◆ **What the task asks**
Nothing in the data may be altered; copy it all exactly.

◆ **Extracted records**
——————————
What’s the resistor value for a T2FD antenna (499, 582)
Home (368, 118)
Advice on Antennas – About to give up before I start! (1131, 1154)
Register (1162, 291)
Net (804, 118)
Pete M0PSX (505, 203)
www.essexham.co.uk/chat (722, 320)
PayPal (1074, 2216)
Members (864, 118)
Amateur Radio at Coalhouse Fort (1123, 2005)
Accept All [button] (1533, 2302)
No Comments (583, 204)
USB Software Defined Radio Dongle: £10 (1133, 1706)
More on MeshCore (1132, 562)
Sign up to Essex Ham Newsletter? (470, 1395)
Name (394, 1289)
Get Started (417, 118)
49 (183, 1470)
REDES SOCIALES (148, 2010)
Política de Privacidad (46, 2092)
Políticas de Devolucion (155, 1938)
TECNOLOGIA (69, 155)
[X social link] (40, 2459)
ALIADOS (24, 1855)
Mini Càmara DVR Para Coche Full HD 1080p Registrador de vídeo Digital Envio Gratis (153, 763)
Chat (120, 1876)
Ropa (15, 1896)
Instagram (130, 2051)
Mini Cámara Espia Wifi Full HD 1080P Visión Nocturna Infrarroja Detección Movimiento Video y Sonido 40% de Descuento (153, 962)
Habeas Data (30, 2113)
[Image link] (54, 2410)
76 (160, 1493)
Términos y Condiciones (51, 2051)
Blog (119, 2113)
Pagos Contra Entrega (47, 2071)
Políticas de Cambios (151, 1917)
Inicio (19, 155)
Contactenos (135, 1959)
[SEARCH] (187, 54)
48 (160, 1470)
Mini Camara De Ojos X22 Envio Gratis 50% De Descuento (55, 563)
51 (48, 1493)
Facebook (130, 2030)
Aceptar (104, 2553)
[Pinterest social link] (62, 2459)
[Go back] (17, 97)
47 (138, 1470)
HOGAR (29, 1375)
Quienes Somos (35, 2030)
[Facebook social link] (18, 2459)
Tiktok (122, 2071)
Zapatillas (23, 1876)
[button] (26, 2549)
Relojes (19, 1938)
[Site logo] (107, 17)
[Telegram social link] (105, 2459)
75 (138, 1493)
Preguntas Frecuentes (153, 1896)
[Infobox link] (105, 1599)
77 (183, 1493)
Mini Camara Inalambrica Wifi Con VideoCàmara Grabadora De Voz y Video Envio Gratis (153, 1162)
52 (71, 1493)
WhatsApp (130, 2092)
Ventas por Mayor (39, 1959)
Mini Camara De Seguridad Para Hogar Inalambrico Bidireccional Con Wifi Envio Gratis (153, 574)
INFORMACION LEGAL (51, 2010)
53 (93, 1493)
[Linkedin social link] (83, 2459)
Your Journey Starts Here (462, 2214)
——————————
◆ **Written reply**
What’s the resistor value for a T2FD antenna (499, 582)
Home (368, 118)
Advice on Antennas – About to give up before I start! (1131, 1154)
Register (1162, 291)
Net (804, 118)
Pete M0PSX (505, 203)
www.essexham.co.uk/chat (722, 320)
PayPal (1074, 2216)
Members (864, 118)
Amateur Radio at Coalhouse Fort (1123, 2005)
Accept All [button] (1533, 2302)
No Comments (583, 204)
USB Software Defined Radio Dongle: £10 (1133, 1706)
More on MeshCore (1132, 562)
Sign up to Essex Ham Newsletter? (470, 1395)
Name (394, 1289)
Get Started (417, 118)
49 (183, 1470)
REDES SOCIALES (148, 2010)
Política de Privacidad (46, 2092)
Políticas de Devolucion (155, 1938)
TECNOLOGIA (69, 155)
[X social link] (40, 2459)
ALIADOS (24, 1855)
Mini Càmara DVR Para Coche Full HD 1080p Registrador de vídeo Digital Envio Gratis (153, 763)
Chat (120, 1876)
Ropa (15, 1896)
Instagram (130, 2051)
Mini Cámara Espia Wifi Full HD 1080P Visión Nocturna Infrarroja Detección Movimiento Video y Sonido 40% de Descuento (153, 962)
Habeas Data (30, 2113)
[Image link] (54, 2410)
76 (160, 1493)
Términos y Condiciones (51, 2051)
Blog (119, 2113)
Pagos Contra Entrega (47, 2071)
Políticas de Cambios (151, 1917)
Inicio (19, 155)
Contactenos (135, 1959)
[SEARCH] (187, 54)
48 (160, 1470)
Mini Camara De Ojos X22 Envio Gratis 50% De Descuento (55, 563)
51 (48, 1493)
Facebook (130, 2030)
Aceptar (104, 2553)
[Pinterest social link] (62, 2459)
[Go back] (17, 97)
47 (138, 1470)
HOGAR (29, 1375)
Quienes Somos (35, 2030)
[Facebook social link] (18, 2459)
Tiktok (122, 2071)
Zapatillas (23, 1876)
[button] (26, 2549)
Relojes (19, 1938)
[Site logo] (107, 17)
[Telegram social link] (105, 2459)
75 (138, 1493)
Preguntas Frecuentes (153, 1896)
[Infobox link] (105, 1599)
77 (183, 1493)
Mini Camara Inalambrica Wifi Con VideoCàmara Grabadora De Voz y Video Envio Gratis (153, 1162)
52 (71, 1493)
WhatsApp (130, 2092)
Ventas por Mayor (39, 1959)
Mini Camara De Seguridad Para Hogar Inalambrico Bidireccional Con Wifi Envio Gratis (153, 574)
INFORMACION LEGAL (51, 2010)
53 (93, 1493)
[Linkedin social link] (83, 2459)
Your Journey Starts Here (462, 2214)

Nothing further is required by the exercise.